Another historic implication of the weak state context in which the waqf developed is that it has somewhat weaker expectations about the extent to which the trustee/mutawillis should be prohibited from personally benefitting from the management of the trust, and weak expectations regarding accounting for its management in a formal, written manner.
Wikipedia, at the link above, makes the following comparison between this institution and trust law:
The waqf in Islamic law, which developed in the medieval Islamic world from the 7th to 9th centuries, bears a notable resemblance to the English trust law. Every waqf was required to have a waqif (founder), mutawillis (trustee), qadi (judge) and beneficiaries. Under both a waqf and a trust, "property is reserved, and its usufruct appropriated, for the benefit of specific individuals, or for a general charitable purpose; the corpus becomes inalienable; estates for life in favor of successive beneficiaries can be created" and "without regard to the law of inheritance or the rights of the heirs; and continuity is secured by the successive appointment of trustees or mutawillis."
The only significant distinction between the Islamic waqf and English trust was "the express or implied reversion of the waqf to charitable purposes when its specific object has ceased to exist", though this difference only applied to the waqf ahli (Islamic family trust) rather than the waqf khairi (devoted to a charitable purpose from its inception). Another difference was the English vesting of "legal estate" over the trust property in the trustee, though the "trustee was still bound to administer that property for the benefit of the beneficiaries." In this sense, the "role of the English trustee therefore does not differ significantly from that of the mutawalli."

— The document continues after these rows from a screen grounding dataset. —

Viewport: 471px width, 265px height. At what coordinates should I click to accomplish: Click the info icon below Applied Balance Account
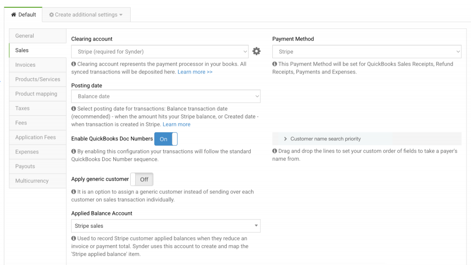coord(74,238)
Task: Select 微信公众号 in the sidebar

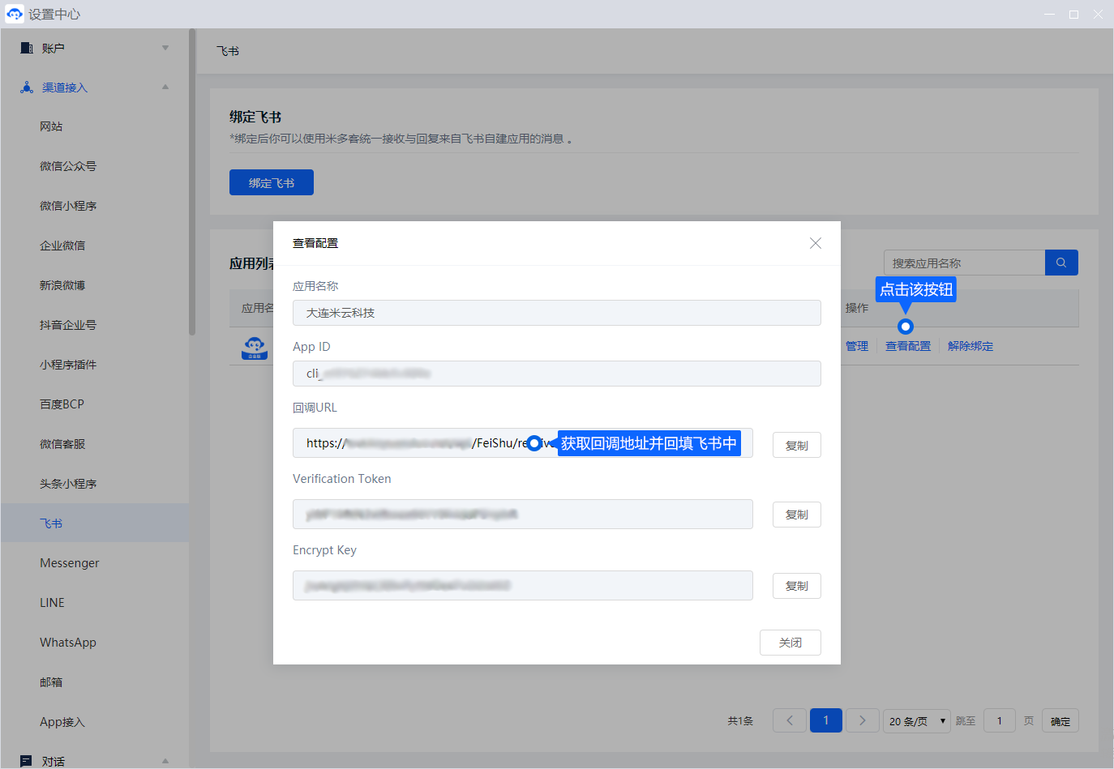Action: coord(68,166)
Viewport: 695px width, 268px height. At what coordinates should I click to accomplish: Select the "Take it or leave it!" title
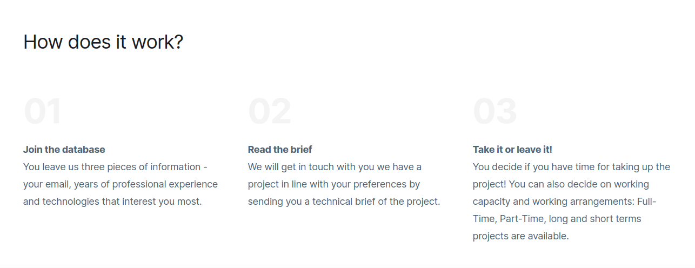[512, 150]
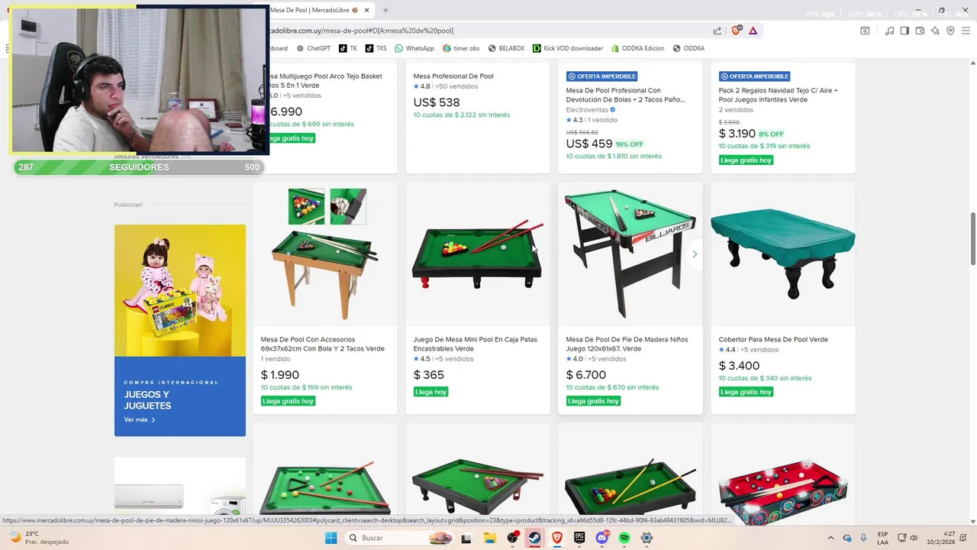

Personal trust law developed in England at the time of the Crusades, during the 12th and 13th centuries. The Court of Chancery, under the principles of equity, enforced the rights of absentee Crusaders who had made temporary assignments of their lands to caretakers. It has been speculated that this development may have been influenced by the waqf institutions in the Middle East.
Thus, the English common law trust may be a generalization of the legal concept of the waqf.
Also the waqf in its charitable trust form is probably a larger share of the non-profit sector than the latter developed non-profit organization, which is governed in a more democratic manner by a collective board or group of members in many cases, rather than merely by a trustee. The shift from charitable trusts to non-profit organizations in the West, more or less, coincides with the general rise of democratic institutions, not merely at the governmental level, but at the same time in religious and charitable institution, particular after the Christian Reformation in the 16th century.
Unlike many Western non-profit organizations which will often have many contributor/members who are on somewhat equal footing, a waqf will generally have either a single founder or very small number of founders, whose founding contribution to the waqf is different in kind from the donations of pilgrims and others who utilize the beneftis of the waqf.
But, unlike a "private foundation" in the U.S., which has many similarities, the purpose of a waqf is some very specific form of charitable activity rather than mere to benefit charity with funds derived from the main private donors generally.